Yazı:
|---|
ANADOLU ERENLERİ

ANADOLU ERENLERİ

ANADOLU ERENLERİ

Üftade Muhammed Efendi’nin talebesi olan Aziz Mahmut Hüdai özellikle çok erken yaşlarda hayatını okuduğum, kerametlerinden etkilendiğim büyük zatlardan biridir. İlk hocası Nazımzade dir. Üftade hazretleri ile sonra tanışır. 

Asıl adı Mahmut, lakabı Aziz, Hüdayi de sonradan verilen sıfattır. Koçhisar’da (1541/1628) doğan ve Şereflikoçhisar’da büyüyen,  saygın kişiliği olan manevi büyüğümüzdür. Ömrünce hem kadılık yapmış hem de tasavvufta ömrünü geçirmiş, derin ilim sahibi bir insandır. 

Her olayı, her kerameti bizi ayrı ayrı etkilemiştir. Osmanlı sultanlarına elinden geldiğince ve gücü yettiğince yol göstericilik yapmış olan bu zat önemli bir şahsiyet olarak tarihte yerini alır. Sekiz padişah görmüştür. Kanuni, 2.Selim, 3.Murat , 3.Ahmet, gibi… 

Üftade hazretleri onun hocasıdır.
|---|
Verilen Veriler:
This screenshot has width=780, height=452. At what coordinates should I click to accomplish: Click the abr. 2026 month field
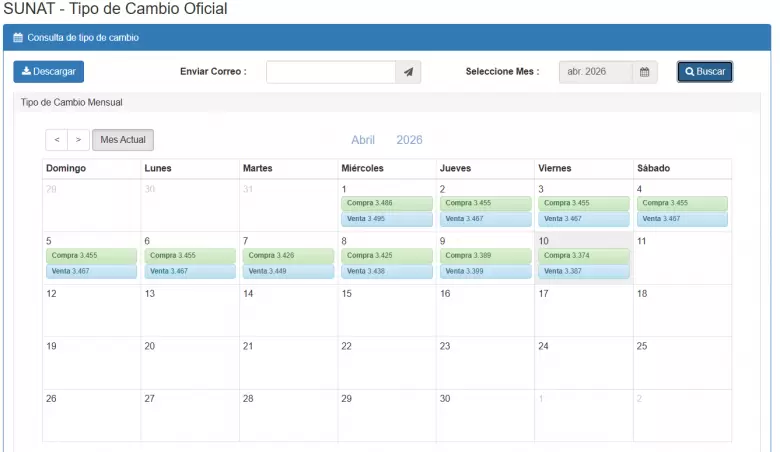(x=595, y=72)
|---|
Görevler:
1 – Aziz Mahmut Hüdai yazısına göre bu zat tarihte neden önemli bir şahsiyet olarak yer alır? Bir iki cümleyle açıklayın.
2 – Aziz Mahmut Hüdai yazısının devamını yazın.

Yanıtlar:
1 – Yazıya göre Aziz Mahmut Hüdai, Osmanlı sultanlarına elinden geldiğince ve gücü yettiğince yol göstericilik yapmıştır. Bu yüzden tarihte önemli bir şahsiyet olarak yerini alır.

2 –
Cüneyt Bağdadi soyundandır, seyit tir. 

Çok kerametleri vardır.

Sekiz padişah görmüş, onlara manevi desteğini eksik etmemiş, halkı samimiyet ve büyük bir gayretle irşad etmiş kendi devrinin müstesna bir şahsiyetidir. 

 

Şeyh Edebali gibi Anadolu halkını ilminden, bilgi ve görgüsünden faydalandırmış, onları Hak yolunda güzel ahlaklı insan olmaya davet etmiştir. 

Osmanlı’nın duraklama devrinde halka sohbetleri ile yol göstermiş, bunalan devlet ricalini de yine ziyaretler sırasında ferahlatmıştır. Edebi yönü kadar, dini bilgisi, tasavvuf yolunda gayret ve çalışmaları hayranlık bırakır. 

Kadılığı sırasında yaşadığı bir boşanma davasında gelişen olaylar, onu eskici Mehmet efendiye götürür. 

Olay kısaca şöyledir:

Kadın kocasından boşanmak ister. Zira onun yalan söylediğini söyler. Adamın hacca gitmediğini düşünür. Ama gerçek başkadır.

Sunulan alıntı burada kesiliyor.